As I drove home this morning I saw this house with a signboard “Beware of Dogs”. I wondered why the occupants of the house had to call themselves names. Anyway what does “beware” of dogs mean? Is it that the occupants of the house can bite or that they are rabid, are it a general warning for people on the road, “hey, be sure to stay clear of all dogs on the street!” or is it another signboard which the owner of the house liked and put up; signs like “welcome, this is our home”, “Sweet Home” etc.
I think dogs (the animals) should get together to hold a protest against people who call them names. They should stop traffic, bite anyone - or everyone - who tries to reason with them, scratch government buses and deflate their tyres till they get their due recognition in society. Anyway nobody pays attention nowadays until you burn a few buses, break a few window panes and generally create a nuisance for the larger society. (What a pity!)
Dogs apart… another animal which deserves to be checked out, is the cow and her male counterpart, the bull. Cows hold a special place in Hindu society. Time and again, various organizations (and people) shout their lungs out against the “zulm” that is perpetrated on cows - how cow poachers, for their petty gains, are eliminating what all Hindus feel is sacred.
My personal experience is not quite the same.

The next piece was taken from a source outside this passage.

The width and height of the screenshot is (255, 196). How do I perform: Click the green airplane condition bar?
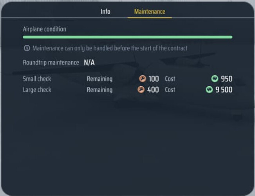click(128, 37)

We have a number of cows and bulls that have chosen to make the area outside our house, their humble abode. Every morning starting 5.30 am, they drift, from all corners of Gurgaon, towards the Promised Land and within no time, they have settled down in the vicinity outside. The tall neem tree, the lush grass and a general sense of peace make them feel at home, I guess!
Then begins the action. Various passersby feed them various things, vegetable and fruit peels, stale rotis , fresh ones, garbage, polybags filled with stale and rotting vegetables and much else. So much for the sacred! I have seen my neighbours run after these cows with sticks. I have seen others using stones to hit these poor bovines. Children throw holi color on them and fast moving trucks and other vehicles hit them and drive away casually…. Nobody seems to care.
Why this apathy for what we profess to hold sacred. My well-educated neighbour has a habit of throwing vegetable peels out of her house. And domestics have been instructed to throw the offending garbage not just outside their house, but some distance away on public land. They want the cows to feed on these but the cows should not do it beside their entrance. I suspect it is because then, somebody (who?) would have to clean the cow dung. The little domestic (too little to be a domestic, but that’s another story for another day) always threw the peels in a polybag. I day I caught hold of the little fellow and asked him why he was throwing the household garbage outside. He answered that this was food for the cow. So I quizzed him again “but how will the cow take it out of the polybag?”
He threw me a look that said what he thought of me. Weird! Later, I requested the lady of the house not to use polybags. She agreed, reluctantly, was not happy with my objection, but result: polybags are not thrown outside any more. HOORAY!
Moral: If you don’t like something in your neighbourhood, please object and talk to the concerned person(s) about it. No raised voices! No fighting!